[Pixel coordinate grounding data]
- - - - - - -

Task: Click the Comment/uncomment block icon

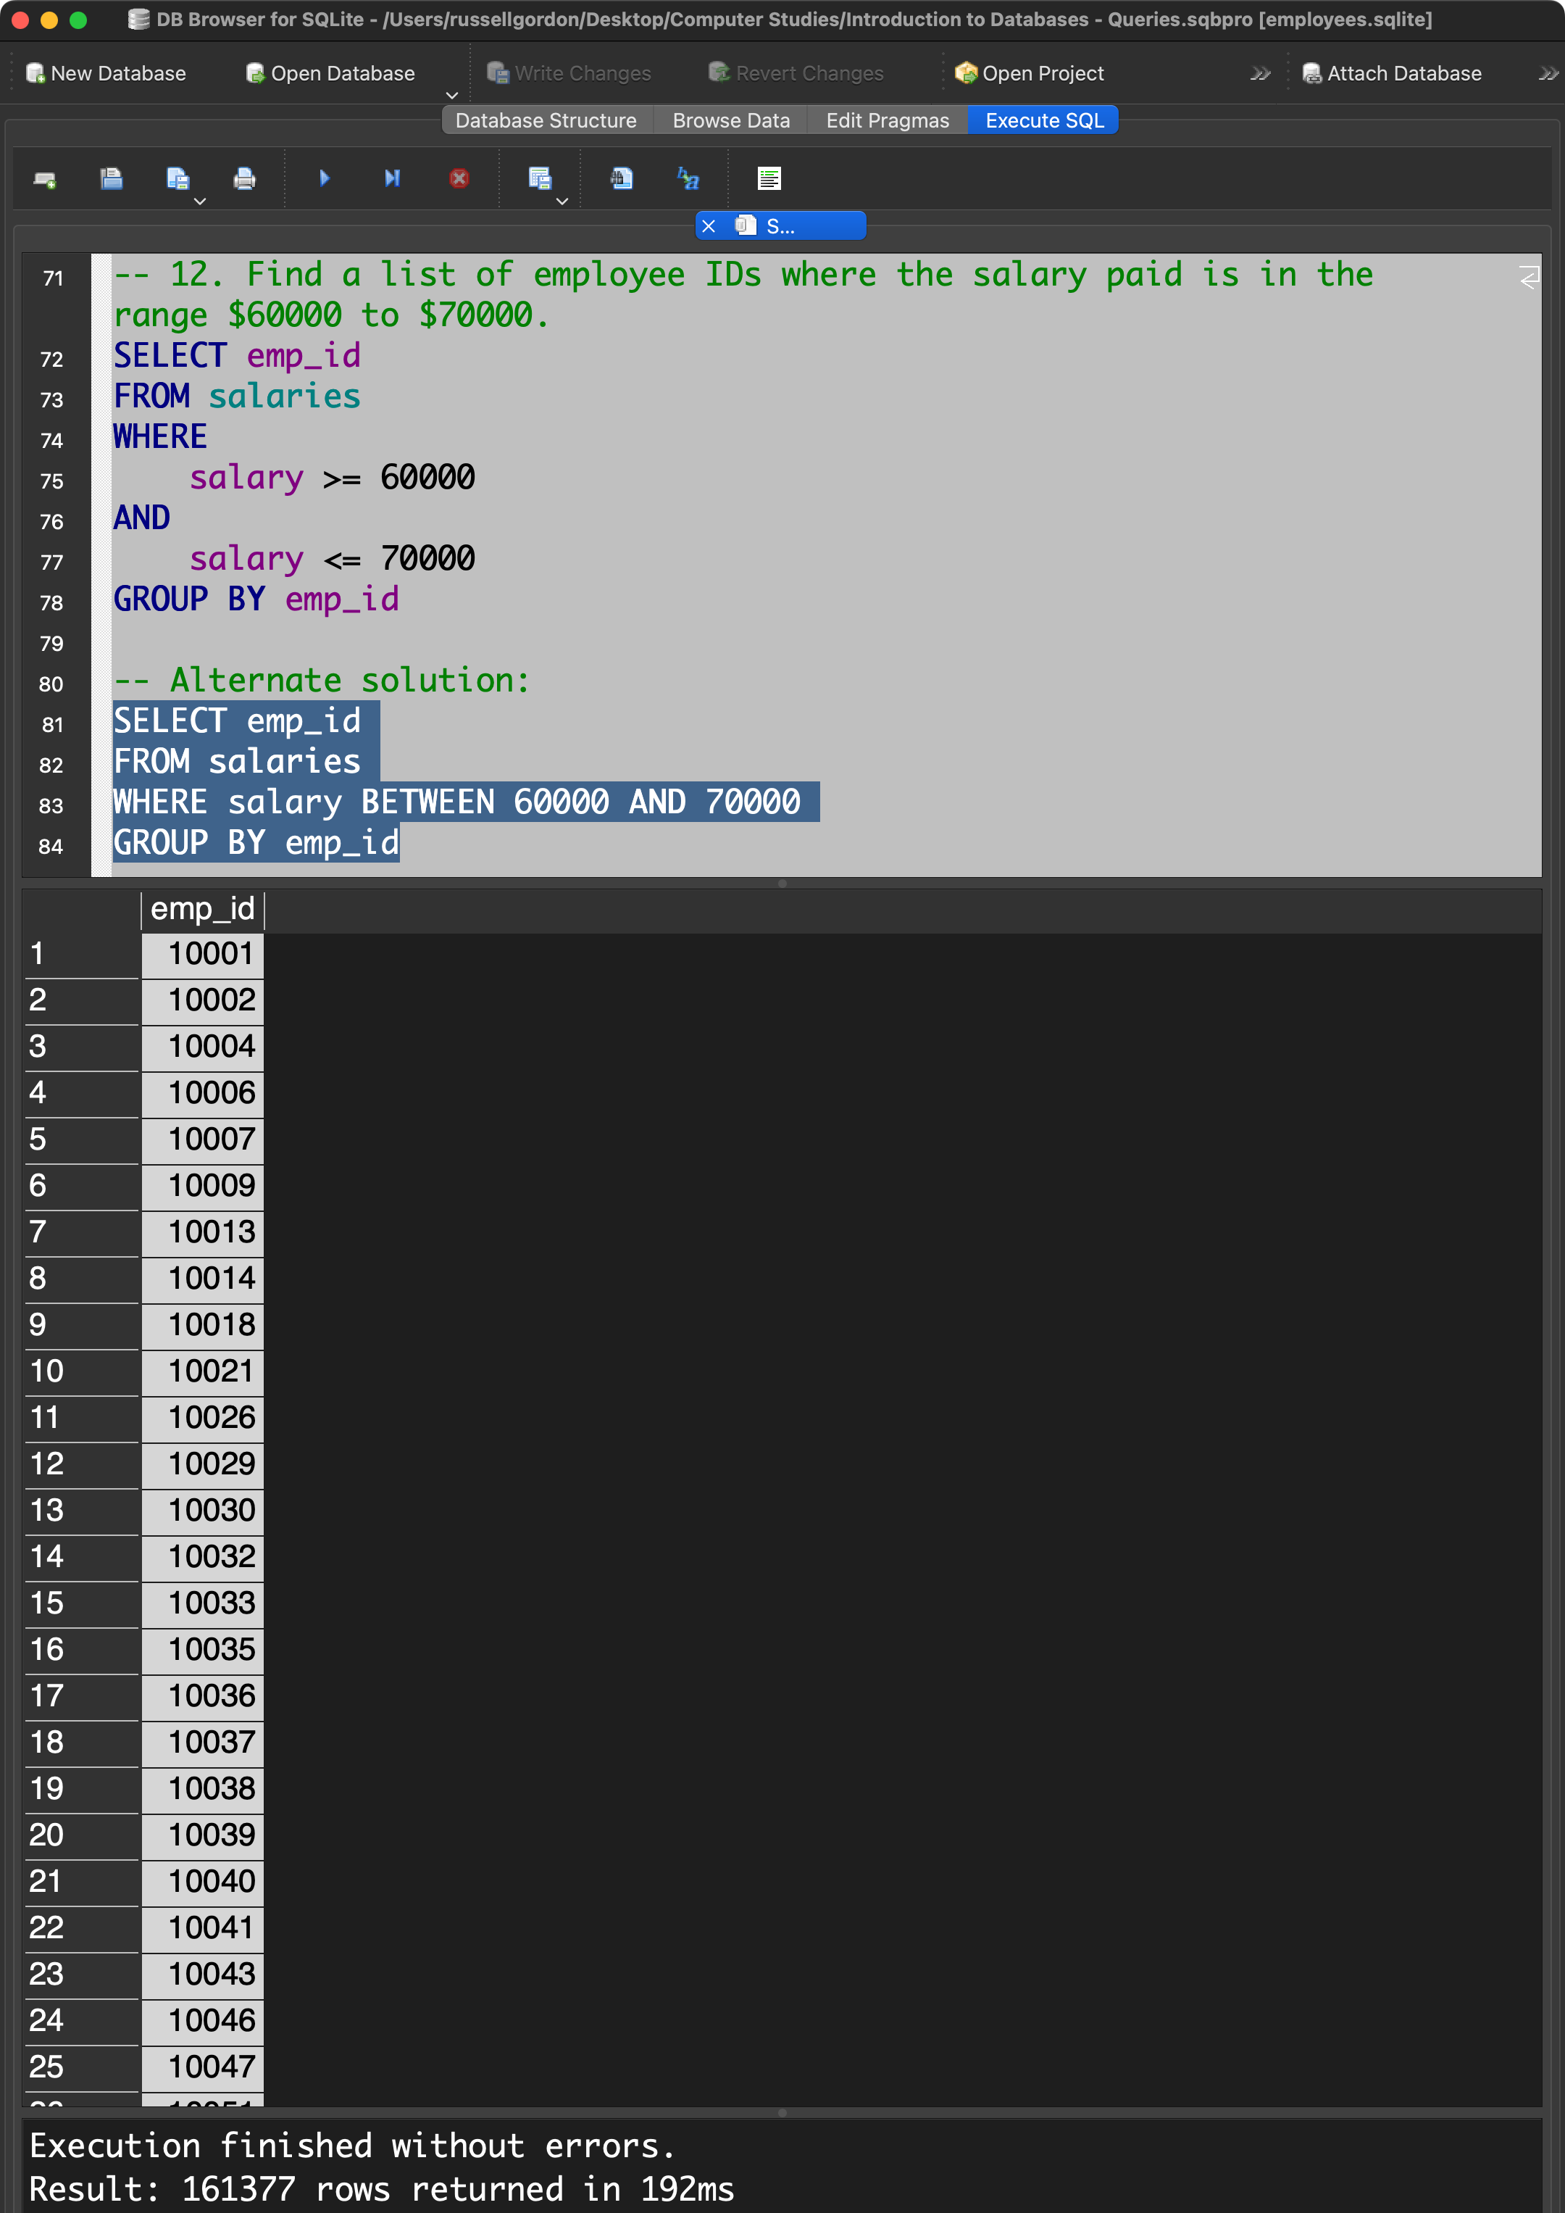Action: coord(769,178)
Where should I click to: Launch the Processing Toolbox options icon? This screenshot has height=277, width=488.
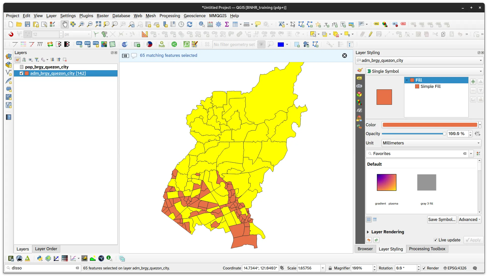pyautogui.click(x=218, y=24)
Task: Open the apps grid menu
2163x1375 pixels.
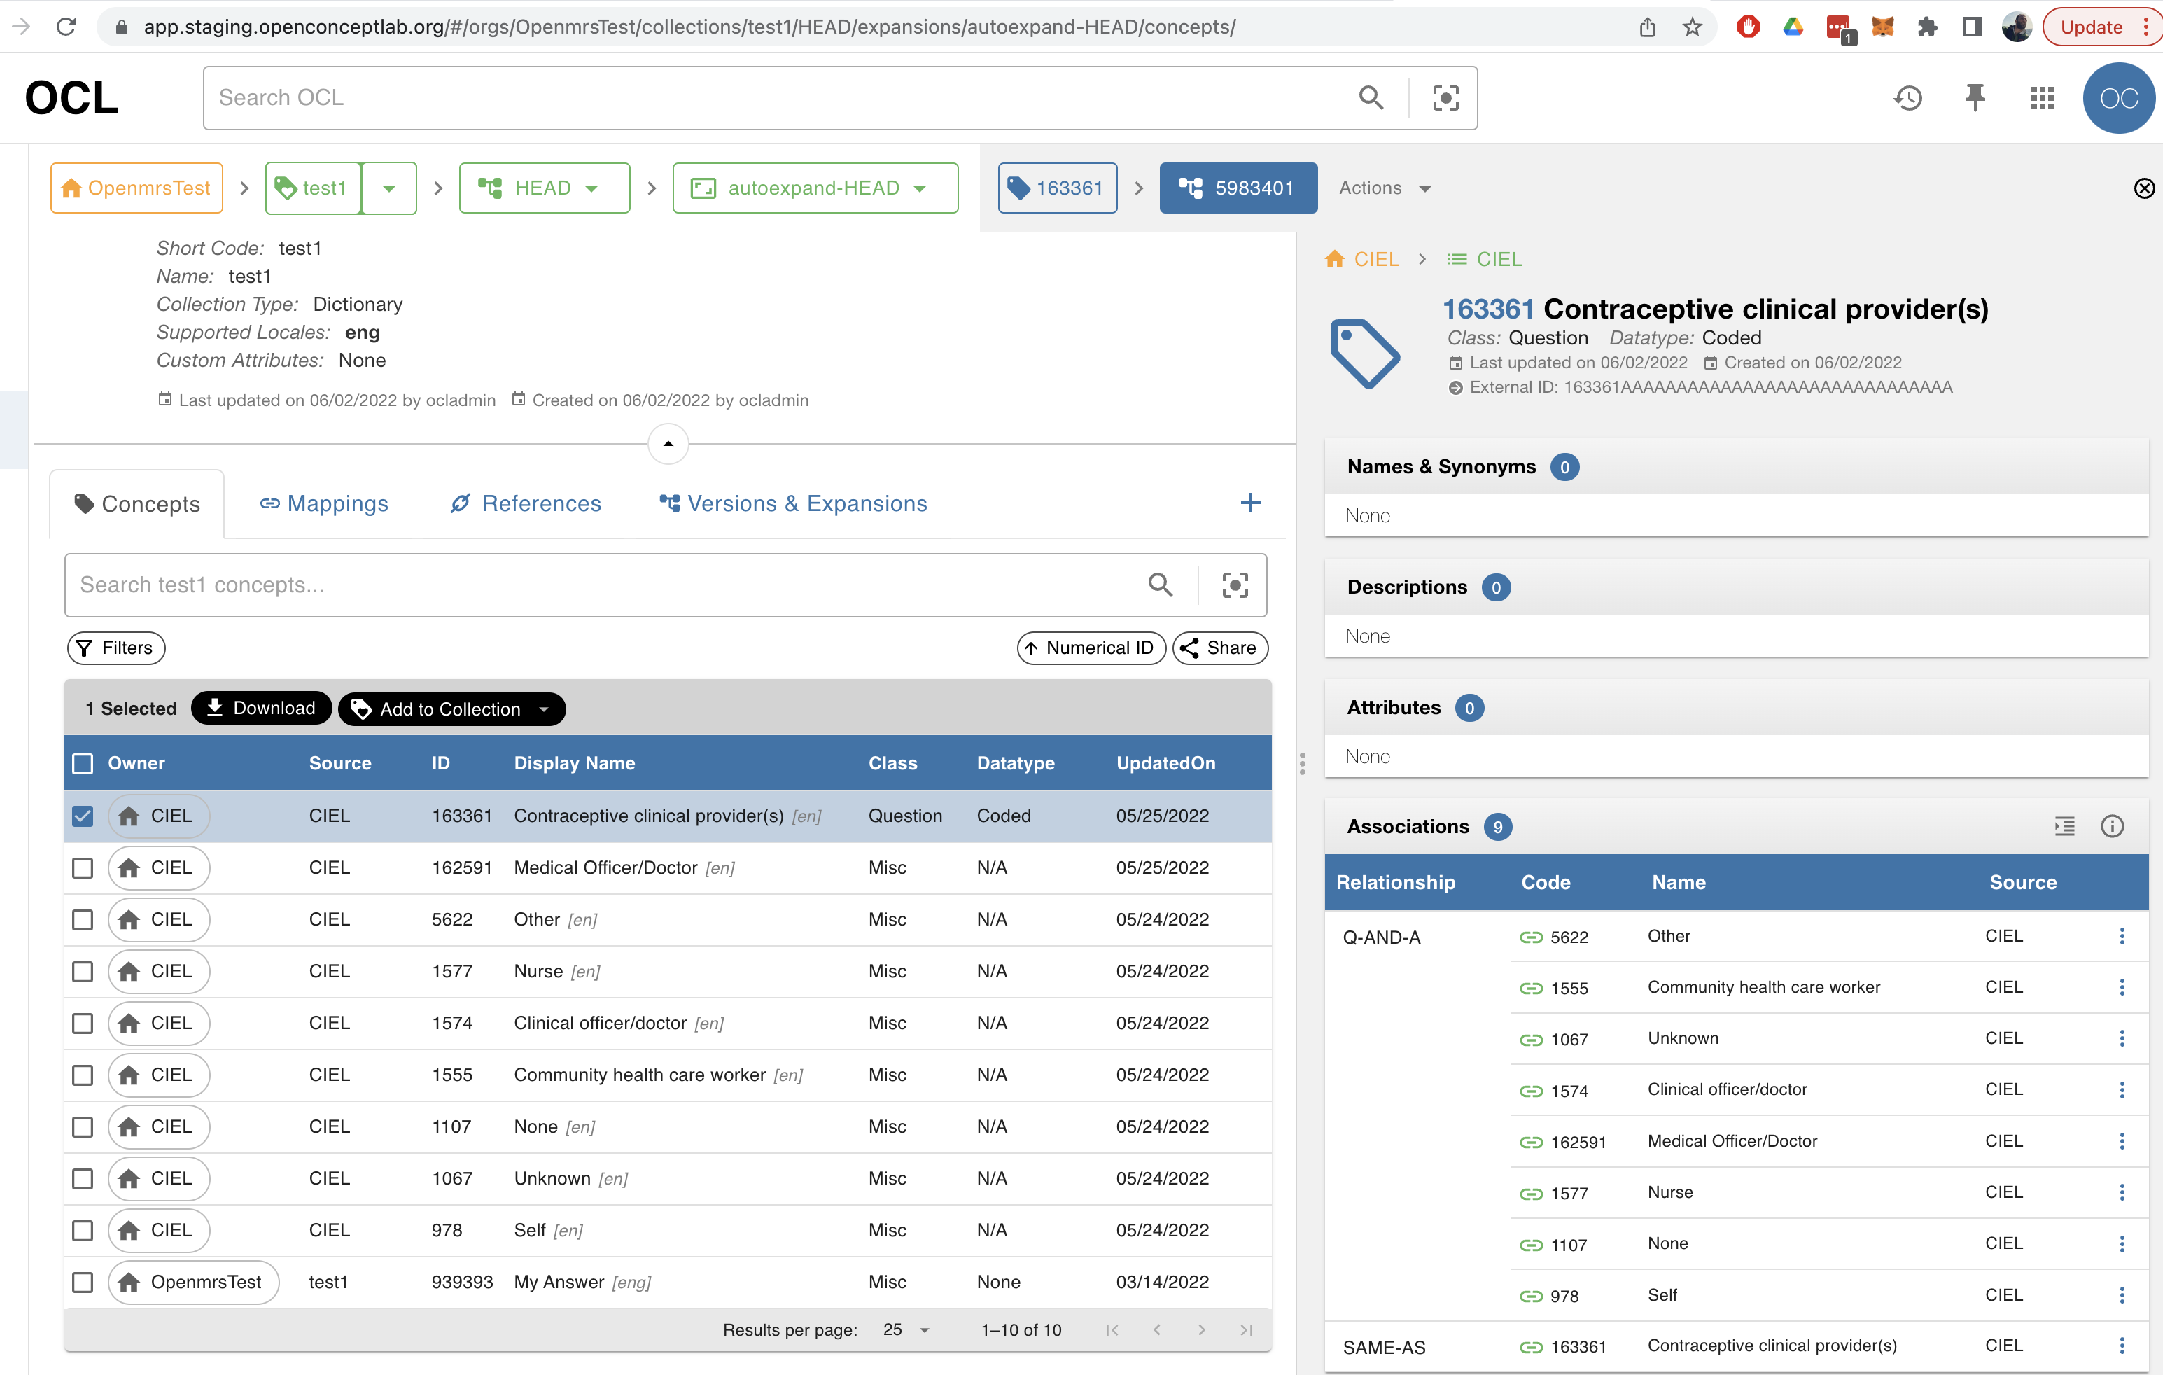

- - - - - - -

### [Aim of the task]
Reproduce the records above word for word, without the images.

### [Result of this task]
Task: Click the Comment/uncomment block icon

Action: coord(769,178)
Where should I click to: Launch the Processing Toolbox options icon? This screenshot has height=277, width=488.
pyautogui.click(x=218, y=24)
Task: Open the apps grid menu
2163x1375 pixels.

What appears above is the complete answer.